This tutorial follows from the summaries and bivariate statistics discussion. We will cover the basics of how to run ordinary least squares (OLS) regression in R. If you need a refresher on what linear regression looks like and how it works, see here: http://rpubs.com/rslbliss/icyf_ols_basics.
For this tutorial, we will be using the same apidata_2012_so.csv dataset. If you haven’t already done so, set your working directory and read in the data.
# Sets working directory
setwd("C:/Users/Richard/Desktop/R Introduction")
# Reads in data file
api <- read.csv("apidata_2012_so.csv")
To run a regression, you can construct a model using the lm() command, which stands for “linear model.” For example, I run the following model in the api data.
\[cst28\_engl = \beta_0 + \beta_1(cst28\_math) + \beta_2(pctfrpl) + \varepsilon\]
# Running linear model
lm(cst28_engl ~ pctell + pctmin + pctfrpl, data=api)
Call:
lm(formula = cst28_engl ~ pctell + pctmin + pctfrpl, data = api)
Coefficients:
(Intercept) pctell pctmin pctfrpl
-778.78 -55.93 98.70 -17.81
Notice that the setup is similar to the way we ran ANOVA before.
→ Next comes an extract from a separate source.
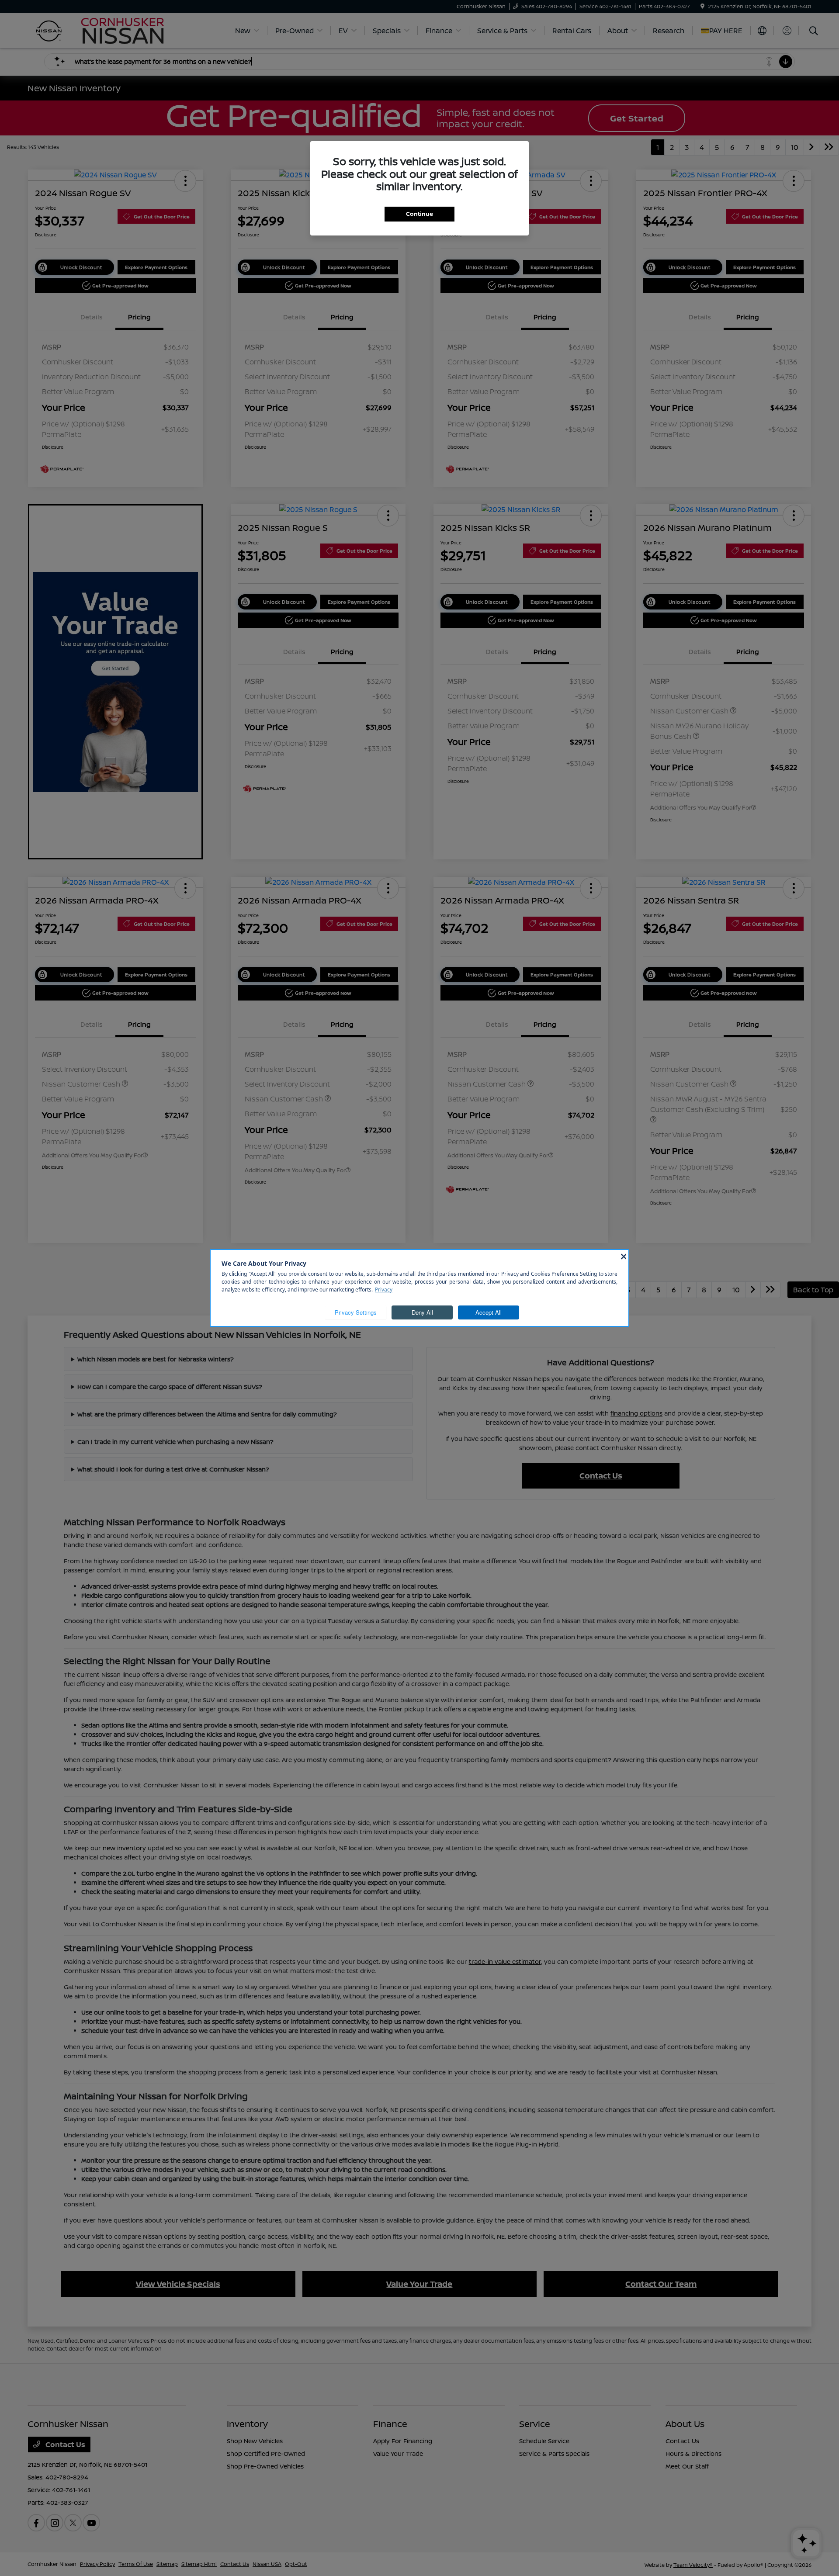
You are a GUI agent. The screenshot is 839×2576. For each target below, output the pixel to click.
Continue (419, 214)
Here, we have a clear dependent variable, cst28_engl, and clear independent variables, cst28_math and pctfrpl.
(I should have mentioned this several tutorials ago, but cst28_engl and cst28_math are the total numbers of students taking the California standardized assessment in grades 2 though 8 in English and math, respectively. The pctell variable is the percent of students classified as English language learners. The pctmin variable is the percent of students that are racial and ethnic minorities. The pctfrpl variable is the percent of students eligible for the free and reduced price lunch program. Now you know.)
To construct the command, we put the dependent variable on the left side of the ~ symbol, and then we put the independent variables on the right side, separated by + symbols. Finally, we specify the object with the data. This way, we don’t have to write api$ before every variable in the model. Convenient, right?
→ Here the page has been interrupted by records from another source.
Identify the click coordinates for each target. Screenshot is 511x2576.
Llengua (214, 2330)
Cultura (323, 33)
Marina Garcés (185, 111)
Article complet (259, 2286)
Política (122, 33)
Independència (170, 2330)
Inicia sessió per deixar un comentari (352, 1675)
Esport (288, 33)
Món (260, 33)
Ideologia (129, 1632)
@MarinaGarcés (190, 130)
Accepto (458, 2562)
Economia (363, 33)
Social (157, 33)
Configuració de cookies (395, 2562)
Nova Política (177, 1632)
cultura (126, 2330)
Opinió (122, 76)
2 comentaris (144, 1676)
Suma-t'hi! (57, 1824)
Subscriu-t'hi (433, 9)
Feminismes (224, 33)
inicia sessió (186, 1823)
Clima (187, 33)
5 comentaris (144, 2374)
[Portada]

Like everything else in R, you can store regression results in an object and call them back by typing that object.
# Saving linear model in object
model <- lm(cst28_engl ~ pctell + pctmin + pctfrpl, data=api)
# Printing object
model
Call:
lm(formula = cst28_engl ~ pctell + pctmin + pctfrpl, data = api)
Coefficients:
(Intercept) pctell pctmin pctfrpl
-778.78 -55.93 98.70 -17.81
The model object we just created is the first complex object we’ve seen (except for the aov() command). In fact, many different things are stored in that model object from the linear model. To see the different things, use the attributes() command.
# Showing parts of object
attributes(model)
$names
[1] "coefficients" "residuals" "effects" "rank"
[5] "fitted.values" "assign" "qr" "df.residual"
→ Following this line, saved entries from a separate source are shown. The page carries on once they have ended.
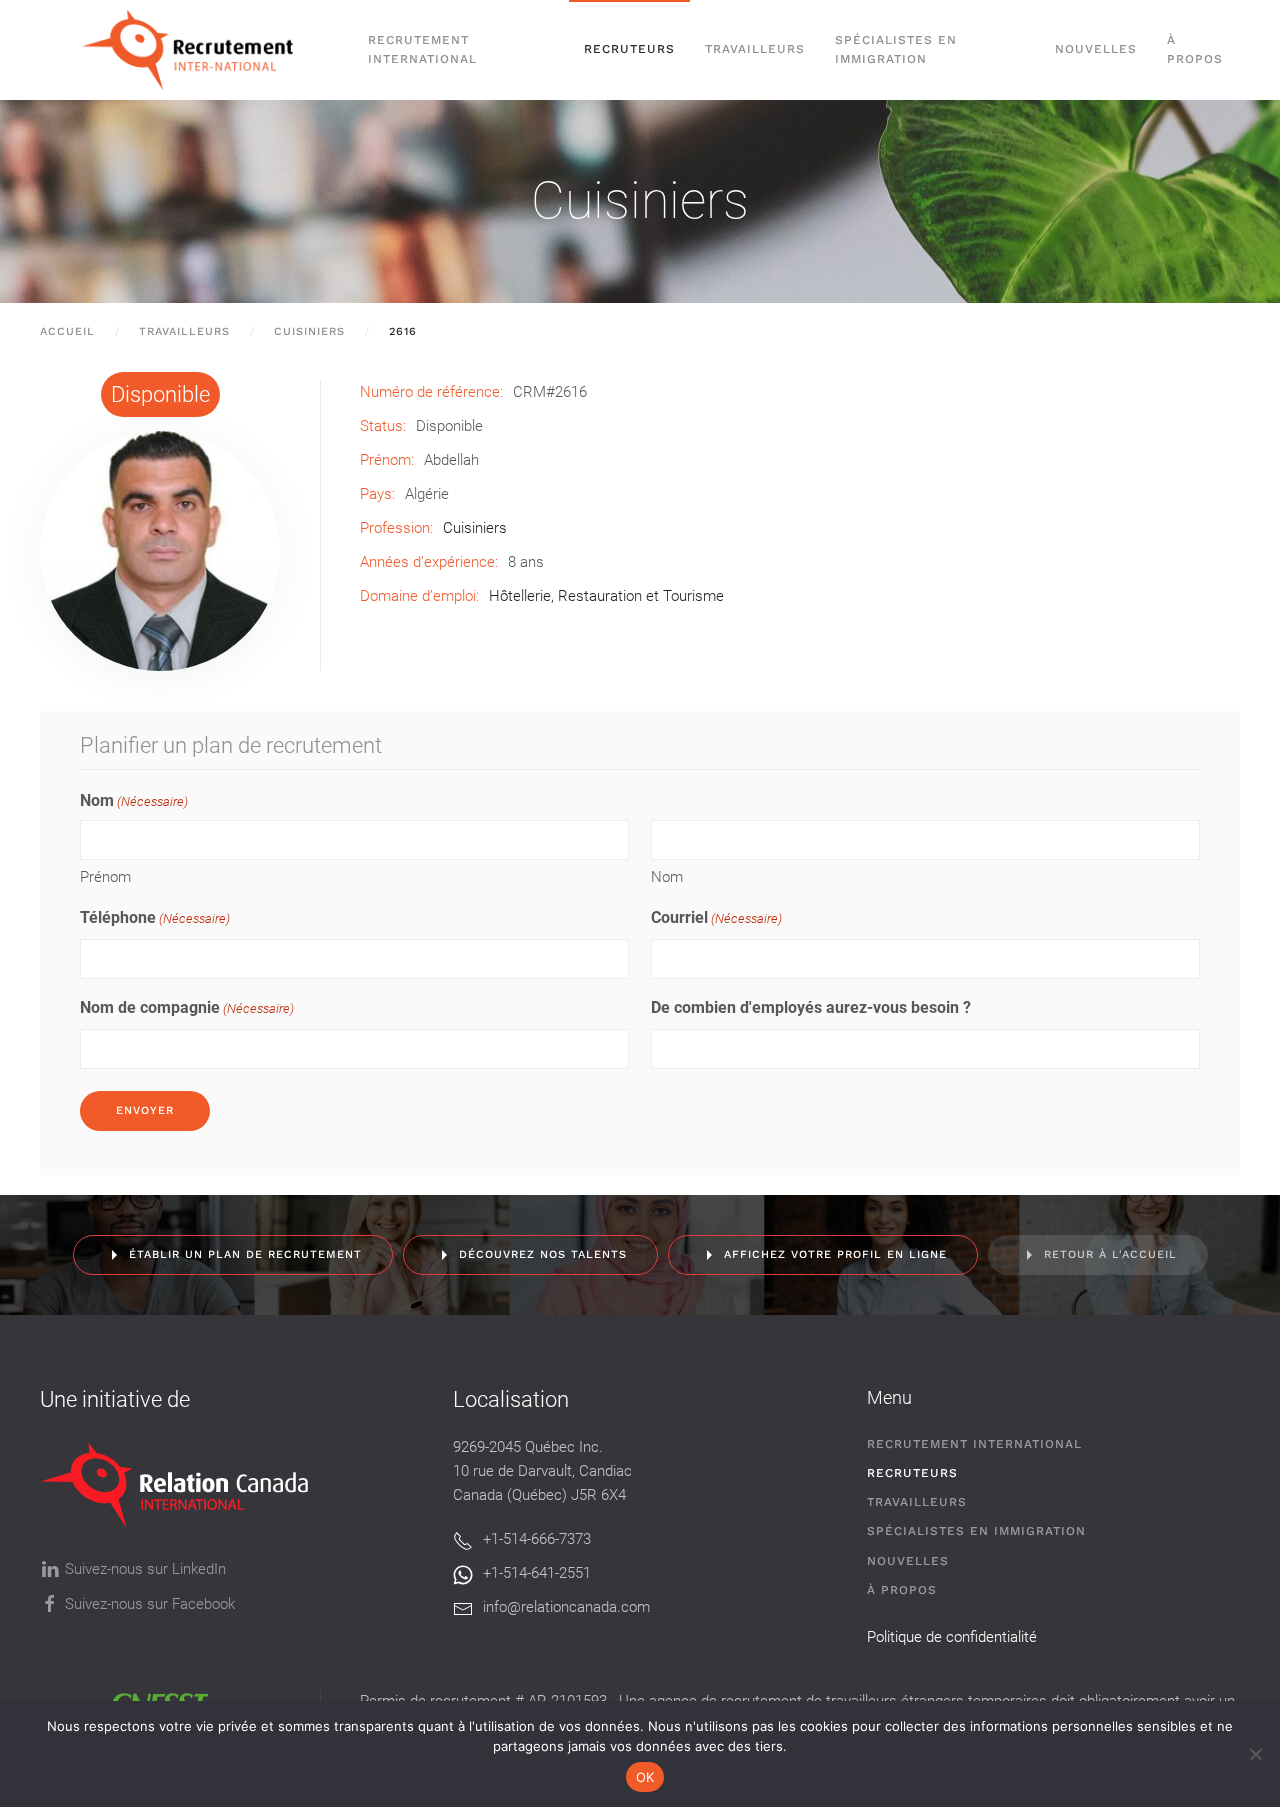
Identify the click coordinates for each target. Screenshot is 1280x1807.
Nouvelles (1096, 49)
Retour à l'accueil (1110, 1254)
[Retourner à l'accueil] (196, 50)
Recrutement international (422, 49)
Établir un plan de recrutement (245, 1254)
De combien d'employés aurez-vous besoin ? (811, 1007)
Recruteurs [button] (629, 49)
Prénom (105, 877)
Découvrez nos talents (543, 1254)
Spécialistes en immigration (976, 1531)
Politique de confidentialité (952, 1637)
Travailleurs (755, 49)
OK (645, 1777)
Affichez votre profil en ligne (835, 1254)
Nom (667, 877)
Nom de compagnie (187, 1007)
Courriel (716, 917)
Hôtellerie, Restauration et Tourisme (606, 596)
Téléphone (155, 917)
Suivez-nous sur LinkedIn (145, 1569)
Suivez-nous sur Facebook (150, 1604)
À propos (1195, 49)
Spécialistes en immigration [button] (896, 49)
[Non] (1255, 1754)
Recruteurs (912, 1473)
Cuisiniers (640, 200)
[9] "na.action" "xlevels" "call" "terms"
[13] "model"
$class
[1] "lm"
The summary() function has a handy functionality when it comes to linear models, in that it prints a comprehensive report about the model. This is similar to what we did for the aov() command.
# Showing full summary of object
summary(model)
Call:
lm(formula = cst28_engl ~ pctell + pctmin + pctfrpl, data = api)
Residuals:
Min 1Q Median 3Q Max
-8367 -2623 -979 454 297882
Coefficients:
Estimate Std. Error t value Pr(>|t|)
(Intercept) -778.78 943.38 -0.826 0.4093
pctell -55.93 30.93 -1.808 0.0709 .
pctmin 98.70 19.01 5.192 2.53e-07 ***
pctfrpl -17.81 16.27 -1.095 0.2739
---
Signif. codes: 0 '***' 0.001 '**' 0.01 '*' 0.05 '.' 0.1 ' ' 1
Residual standard error: 10610 on 985 degrees of freedom
(27 observations deleted due to missingness)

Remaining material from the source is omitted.